Именно на этом идеализме просвещенного русского человека, называвшего себя «интеллигенцией» в дореволюционной России, и сыграли его противники, лицемерно предложившие ему разрушить архаичное, по их лживым утверждениям, миростроениедержавы. Один из офицеров-добровольцев говорил, обращаясь к подчиненным из своей роты: «Эта война – это общее русское горе и общее русское страдание. Как мы смеем считать себя русскими, если не разделим эти страдания с русским народом. Поверьте мне, господа офицеры, что наша национальность определяется не нашими привычками и не теоретической любовью к отвлеченной России, а нашей неразрывной связью с судьбами ее, от чего мы не имеем права уклониться».

После новогодних праздников генерал Корнилов решил посетить Офицерский батальон, с тем чтобы напутствовать военнослужащих. Речь, обращенная к офицерам, была неожиданна по своей решимости, с какой произнес ее Главнокомандующий. «Вы скоро будете посланы в бой, – начал Корнилов – В этих боях вам придется быть беспощадными. Мы не можем брать пленных, и я даю вам приказ, очень жестокий: пленных не брать!Ответственность за этот приказ перед Богом и русским народом беру на себя я. Но вы должны знать – за что я веду борьбу и во имя чего я призвал вас к этой борьбе, отдавая такой жестокий приказ». В нескольких сказанных затем словах Корнилову удалось почти невозможное. Свидетель его речи вспоминал впоследствии: «Генерал Корнилов заставил нас предать забвению наши политические взгляды и суждения ради единственного и всеобъемлющего – за Россию!»

Настроение слушавших офицеров было боевое, но военный поход без достаточного количества нужных вооружений казался дикой бессмыслицей даже батальонным командирам. Корнилов попытался отправить особую команду численностью в 54 человека для получения орудий на Кубани, в ее столице Екатеринодаре. Миссия по доставке возлагалась на капитана Беньковского. Под его началом состояло 7 офицеров и 14 юнкеров 1-й батареи, вооруженных винтовками и одним станковым пулеметом «максим». К отряду были прикомандированы 33 офицера. До станции назначения отряд не доехал, будучи разоруженным на станции Тихорецкая советскими войсками, и все чины отряда были отправлены под усиленным конвоем в Новороссийск, где властями Черноморской советской республики были посажены в тюрьму и только чудом не погибли, освобожденные в день подхода из Севастополя германской морской эскадры для защиты Новороссийска по настоятельной просьбе адмирала Саблина.

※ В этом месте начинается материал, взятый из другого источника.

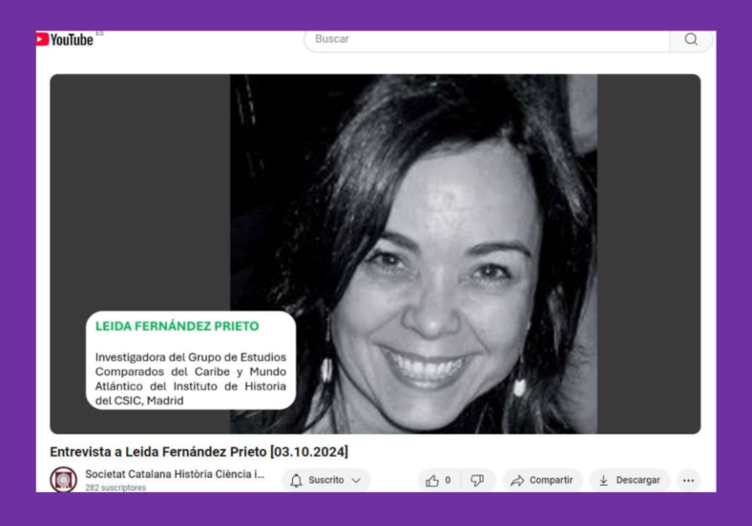Dislike the video with the thumbs-down icon
Viewport: 752px width, 526px height.
point(477,481)
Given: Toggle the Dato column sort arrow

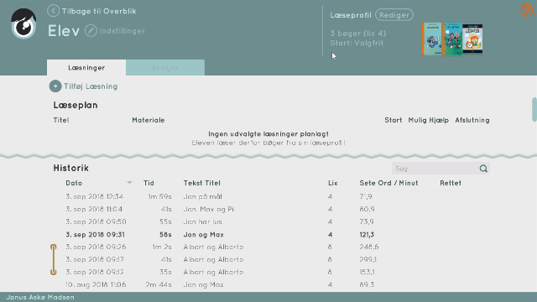Looking at the screenshot, I should point(129,183).
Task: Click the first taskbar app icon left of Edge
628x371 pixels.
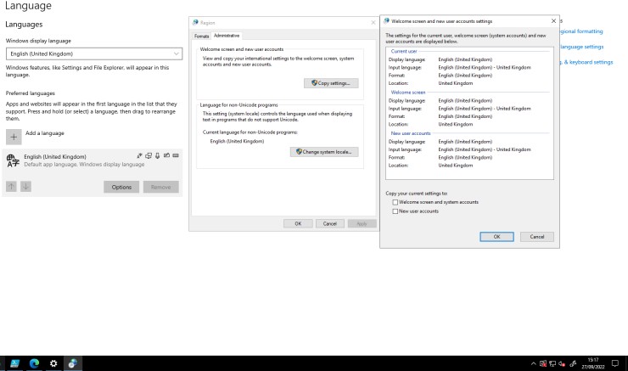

После воцарения в Новороссийске полной анархии в связи с приходом немцев многим из офицеров удалось покинуть город и вернуться в Добровольческую армию. Тем временем на Дону атаман Каледин безуспешно пытался добиться разрешения у многочисленных комитетов вооружить добровольческие части. Оружие, оставленное оренбургскими казаками при их возвращении в родные пенаты на Дону, ибо большевики соглашались пропустить их лишь безоружными, Каледин захотел передать добровольцам, но местные донские комитеты спохватились и взяли заложников из числа юнкеров-артиллеристов, обещая возвратить их невредимыми лишь после возвращения оренбургского оружия на склады Донской армии. Что и было впоследствии сделано.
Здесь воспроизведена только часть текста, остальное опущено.